Some charter operators, principals, parents, and teachers have complained about inaccuracies in the school performance index, which has been dubbed the "SPI." Most said their schools deserved higher scores than they had received.
Paul Kihn, deputy superintendent, said the district began a comprehensive review of the index methodology and calculations after an analyst in the district's charter school office in May reported concerns that some of the 2011 scores could be inaccurate. He declined to name the analyst, saying it was a personnel matter.
Kihn said the district released a request Wednesday that asks data analytic firms to submit proposals for recalculating the performance index.
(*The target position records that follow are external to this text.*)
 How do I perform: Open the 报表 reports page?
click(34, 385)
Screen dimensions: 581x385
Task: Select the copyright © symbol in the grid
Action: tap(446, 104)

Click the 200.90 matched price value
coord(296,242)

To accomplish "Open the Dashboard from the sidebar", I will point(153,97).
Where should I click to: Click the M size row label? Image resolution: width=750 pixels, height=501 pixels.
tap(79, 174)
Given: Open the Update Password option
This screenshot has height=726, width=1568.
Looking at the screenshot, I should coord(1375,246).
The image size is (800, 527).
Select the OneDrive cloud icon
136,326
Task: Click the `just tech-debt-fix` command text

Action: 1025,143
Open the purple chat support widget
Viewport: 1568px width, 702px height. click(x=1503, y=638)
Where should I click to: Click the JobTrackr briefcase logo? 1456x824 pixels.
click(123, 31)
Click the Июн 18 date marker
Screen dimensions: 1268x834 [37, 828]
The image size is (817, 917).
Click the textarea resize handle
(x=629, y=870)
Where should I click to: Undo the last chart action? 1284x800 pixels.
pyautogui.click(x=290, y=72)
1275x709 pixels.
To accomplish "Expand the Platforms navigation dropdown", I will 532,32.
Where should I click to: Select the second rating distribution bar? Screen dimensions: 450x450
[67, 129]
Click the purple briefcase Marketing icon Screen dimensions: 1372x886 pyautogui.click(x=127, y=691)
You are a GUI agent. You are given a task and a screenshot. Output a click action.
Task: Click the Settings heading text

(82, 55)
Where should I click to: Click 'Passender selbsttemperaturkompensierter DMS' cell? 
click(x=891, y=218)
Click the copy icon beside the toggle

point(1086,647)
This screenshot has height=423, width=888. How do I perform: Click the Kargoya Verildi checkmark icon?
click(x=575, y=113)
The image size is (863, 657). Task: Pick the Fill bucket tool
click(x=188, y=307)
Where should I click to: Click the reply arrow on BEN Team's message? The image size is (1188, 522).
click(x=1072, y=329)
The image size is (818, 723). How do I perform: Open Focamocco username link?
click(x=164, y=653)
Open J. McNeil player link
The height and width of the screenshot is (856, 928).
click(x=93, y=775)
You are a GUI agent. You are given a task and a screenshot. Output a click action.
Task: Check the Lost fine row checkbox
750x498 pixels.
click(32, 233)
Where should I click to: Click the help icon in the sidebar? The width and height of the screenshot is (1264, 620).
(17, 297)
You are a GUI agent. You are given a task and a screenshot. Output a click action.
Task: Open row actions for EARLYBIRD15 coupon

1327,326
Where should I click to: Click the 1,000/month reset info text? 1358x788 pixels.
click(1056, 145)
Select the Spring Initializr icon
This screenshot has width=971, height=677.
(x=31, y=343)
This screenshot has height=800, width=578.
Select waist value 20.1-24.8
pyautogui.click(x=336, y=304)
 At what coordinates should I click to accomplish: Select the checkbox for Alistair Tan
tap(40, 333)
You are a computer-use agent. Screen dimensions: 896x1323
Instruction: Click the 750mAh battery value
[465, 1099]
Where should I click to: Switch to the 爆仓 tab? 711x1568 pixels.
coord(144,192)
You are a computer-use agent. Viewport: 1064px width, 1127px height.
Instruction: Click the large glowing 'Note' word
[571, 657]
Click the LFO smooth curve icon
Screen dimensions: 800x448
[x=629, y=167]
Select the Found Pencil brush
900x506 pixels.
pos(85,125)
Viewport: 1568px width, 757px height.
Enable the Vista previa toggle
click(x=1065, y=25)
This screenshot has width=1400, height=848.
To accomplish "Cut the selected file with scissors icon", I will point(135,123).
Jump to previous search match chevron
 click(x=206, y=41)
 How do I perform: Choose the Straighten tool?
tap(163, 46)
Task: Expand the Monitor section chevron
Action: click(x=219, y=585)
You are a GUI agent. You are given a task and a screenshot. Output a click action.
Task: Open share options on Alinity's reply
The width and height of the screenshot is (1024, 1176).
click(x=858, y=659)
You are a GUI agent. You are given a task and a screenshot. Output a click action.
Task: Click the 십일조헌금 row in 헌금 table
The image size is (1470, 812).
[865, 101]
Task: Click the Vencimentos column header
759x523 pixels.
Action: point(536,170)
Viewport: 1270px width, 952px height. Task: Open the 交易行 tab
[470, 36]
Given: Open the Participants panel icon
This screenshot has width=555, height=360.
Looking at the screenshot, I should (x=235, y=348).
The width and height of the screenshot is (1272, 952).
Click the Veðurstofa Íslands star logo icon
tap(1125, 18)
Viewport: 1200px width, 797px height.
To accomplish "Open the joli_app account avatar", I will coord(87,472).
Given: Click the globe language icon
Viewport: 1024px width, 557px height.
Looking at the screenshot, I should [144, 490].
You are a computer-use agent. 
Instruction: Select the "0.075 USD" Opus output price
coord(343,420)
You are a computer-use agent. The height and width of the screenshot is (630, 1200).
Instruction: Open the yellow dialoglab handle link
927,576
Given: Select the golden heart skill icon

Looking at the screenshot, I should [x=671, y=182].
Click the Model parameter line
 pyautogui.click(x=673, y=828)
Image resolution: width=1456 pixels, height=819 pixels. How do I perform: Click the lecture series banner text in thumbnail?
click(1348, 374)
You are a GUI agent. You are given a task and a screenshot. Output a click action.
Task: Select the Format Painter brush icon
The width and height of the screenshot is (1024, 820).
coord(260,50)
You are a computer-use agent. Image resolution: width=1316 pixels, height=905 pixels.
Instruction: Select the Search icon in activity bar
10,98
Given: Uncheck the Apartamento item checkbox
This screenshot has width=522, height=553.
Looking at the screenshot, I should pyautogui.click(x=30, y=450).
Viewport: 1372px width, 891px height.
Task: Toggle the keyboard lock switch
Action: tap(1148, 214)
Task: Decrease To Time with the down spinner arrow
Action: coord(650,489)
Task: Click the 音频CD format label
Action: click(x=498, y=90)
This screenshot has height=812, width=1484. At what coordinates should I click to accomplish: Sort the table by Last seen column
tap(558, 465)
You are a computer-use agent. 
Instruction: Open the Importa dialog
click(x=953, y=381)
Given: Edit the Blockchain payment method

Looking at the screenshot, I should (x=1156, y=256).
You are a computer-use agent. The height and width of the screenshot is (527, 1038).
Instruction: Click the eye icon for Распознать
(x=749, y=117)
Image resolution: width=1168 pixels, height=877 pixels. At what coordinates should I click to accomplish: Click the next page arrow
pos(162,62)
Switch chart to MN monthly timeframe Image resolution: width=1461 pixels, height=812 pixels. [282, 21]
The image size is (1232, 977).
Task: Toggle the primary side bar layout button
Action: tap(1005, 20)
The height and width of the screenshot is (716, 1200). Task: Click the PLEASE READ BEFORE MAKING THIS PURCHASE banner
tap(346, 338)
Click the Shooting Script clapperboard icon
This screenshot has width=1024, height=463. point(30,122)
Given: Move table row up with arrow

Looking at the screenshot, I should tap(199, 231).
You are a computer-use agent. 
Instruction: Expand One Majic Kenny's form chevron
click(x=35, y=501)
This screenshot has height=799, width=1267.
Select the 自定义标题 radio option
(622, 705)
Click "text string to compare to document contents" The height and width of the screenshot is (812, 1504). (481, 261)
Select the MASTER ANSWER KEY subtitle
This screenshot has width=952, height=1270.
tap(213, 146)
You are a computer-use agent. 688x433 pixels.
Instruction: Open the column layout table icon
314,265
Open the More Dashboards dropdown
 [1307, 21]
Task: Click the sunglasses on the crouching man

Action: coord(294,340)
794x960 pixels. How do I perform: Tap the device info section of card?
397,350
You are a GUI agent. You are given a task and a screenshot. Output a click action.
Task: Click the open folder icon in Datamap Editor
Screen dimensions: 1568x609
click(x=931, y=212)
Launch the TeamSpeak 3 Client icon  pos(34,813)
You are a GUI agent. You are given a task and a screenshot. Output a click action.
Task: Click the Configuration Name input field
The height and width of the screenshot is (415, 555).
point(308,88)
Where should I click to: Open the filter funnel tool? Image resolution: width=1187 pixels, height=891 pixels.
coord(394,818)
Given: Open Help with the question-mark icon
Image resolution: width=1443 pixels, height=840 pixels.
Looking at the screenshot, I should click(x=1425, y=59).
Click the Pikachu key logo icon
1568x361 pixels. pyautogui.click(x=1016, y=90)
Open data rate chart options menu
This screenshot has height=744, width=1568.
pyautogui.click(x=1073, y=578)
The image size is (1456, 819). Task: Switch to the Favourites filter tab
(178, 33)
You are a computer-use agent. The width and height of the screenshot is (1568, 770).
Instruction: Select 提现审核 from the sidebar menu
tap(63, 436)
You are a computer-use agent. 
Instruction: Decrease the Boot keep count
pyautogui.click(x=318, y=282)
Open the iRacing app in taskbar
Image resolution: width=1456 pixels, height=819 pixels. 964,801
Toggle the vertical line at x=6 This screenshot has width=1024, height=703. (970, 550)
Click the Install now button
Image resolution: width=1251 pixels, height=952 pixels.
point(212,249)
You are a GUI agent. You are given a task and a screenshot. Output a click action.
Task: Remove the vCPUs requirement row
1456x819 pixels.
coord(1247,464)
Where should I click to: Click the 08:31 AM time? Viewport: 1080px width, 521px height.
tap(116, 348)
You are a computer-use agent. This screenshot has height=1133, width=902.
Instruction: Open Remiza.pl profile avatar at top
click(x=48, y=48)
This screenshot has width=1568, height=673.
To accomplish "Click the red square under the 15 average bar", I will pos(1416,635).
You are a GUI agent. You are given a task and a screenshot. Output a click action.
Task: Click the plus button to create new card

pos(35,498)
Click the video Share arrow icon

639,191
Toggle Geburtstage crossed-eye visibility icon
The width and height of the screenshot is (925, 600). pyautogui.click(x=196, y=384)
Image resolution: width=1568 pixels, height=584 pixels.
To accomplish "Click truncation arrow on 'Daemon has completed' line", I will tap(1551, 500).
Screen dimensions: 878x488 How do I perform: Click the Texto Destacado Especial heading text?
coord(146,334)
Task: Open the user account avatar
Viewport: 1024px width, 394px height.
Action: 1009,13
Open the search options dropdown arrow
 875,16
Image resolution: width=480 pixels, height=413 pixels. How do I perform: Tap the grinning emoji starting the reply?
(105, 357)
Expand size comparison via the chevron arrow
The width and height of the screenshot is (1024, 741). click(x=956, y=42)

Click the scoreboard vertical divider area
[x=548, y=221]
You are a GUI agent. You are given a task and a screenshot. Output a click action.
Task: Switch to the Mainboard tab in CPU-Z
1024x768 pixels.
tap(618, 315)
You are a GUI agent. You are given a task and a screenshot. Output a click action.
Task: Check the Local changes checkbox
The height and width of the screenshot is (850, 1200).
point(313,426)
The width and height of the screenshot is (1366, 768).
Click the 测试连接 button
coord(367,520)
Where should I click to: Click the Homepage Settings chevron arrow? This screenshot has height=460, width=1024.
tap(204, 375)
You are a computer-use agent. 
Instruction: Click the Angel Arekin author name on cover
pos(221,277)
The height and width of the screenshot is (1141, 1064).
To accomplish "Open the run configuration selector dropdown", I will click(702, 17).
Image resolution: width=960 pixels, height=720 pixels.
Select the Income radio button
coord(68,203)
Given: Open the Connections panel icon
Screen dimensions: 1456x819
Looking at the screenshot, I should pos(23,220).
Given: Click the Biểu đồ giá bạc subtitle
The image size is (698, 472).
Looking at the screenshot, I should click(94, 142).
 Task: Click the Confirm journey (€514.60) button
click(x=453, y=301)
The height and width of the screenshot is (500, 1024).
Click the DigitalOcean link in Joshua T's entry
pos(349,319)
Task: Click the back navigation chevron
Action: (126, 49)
The project includes determining the school scores for 2011-12 and refiguring the scores for the 2009-10 and 2010-11 academic years.
The district, he said, expects that outside funds will pay for the project and that no district dollars will be used. Kihn said the district cannot disclose the philanthropy yet because talks are continuing.
"It is very important to note that the underlying data that feeds into the SPI is not in question and is not considered to be faulty," the district said in a statement announcing the recalculation plan. "What is in question is the calculation that was done to produce the SPI scores for traditional public and charter schools."
To ensure transparency, Kihn said, all firms seeking the contract must agree to prepare reports and make their data and calculations public.
In addition, the district plans to retain a national expert on data analysis to oversee the process. He said the expert would work with a small advisory group of four to five district and charter representatives.
Under the district's accelerated timetable, prospective firms must submit proposals by Nov. 7 so the SRC can vote on awarding the contract Nov. 15.
Kihn said that the district hopes the firm that is awarded the contract will be able to produce the 2011-12 school scores by the spring, when the SRC considers charter expansions and new operating agreements for those whose charters expire in 2013.
He said the district will rely on underlying data rather than the scores this year when it considers closing schools as part of its facilities master plan or moves to turn low-performing district schools over to charter school operators.
Kihn told charter school operators in an e-mail Wednesday that the district would hire a firm to redo the index.
Lawrence Jones, president of the Pennsylvania Coalition of Public Charter Schools, said that while charter operators have encouraged the district to make changes to the index, he was surprised by Kihn's e-mail.
"We want [the index] to be as accurate as possible," said Jones, who is also the chief executive of the Richard Allen Preparatory Charter School in Southwest Philadelphia. But he said he primarily was concerned that some past charter school decisions may have been based on faulty scores.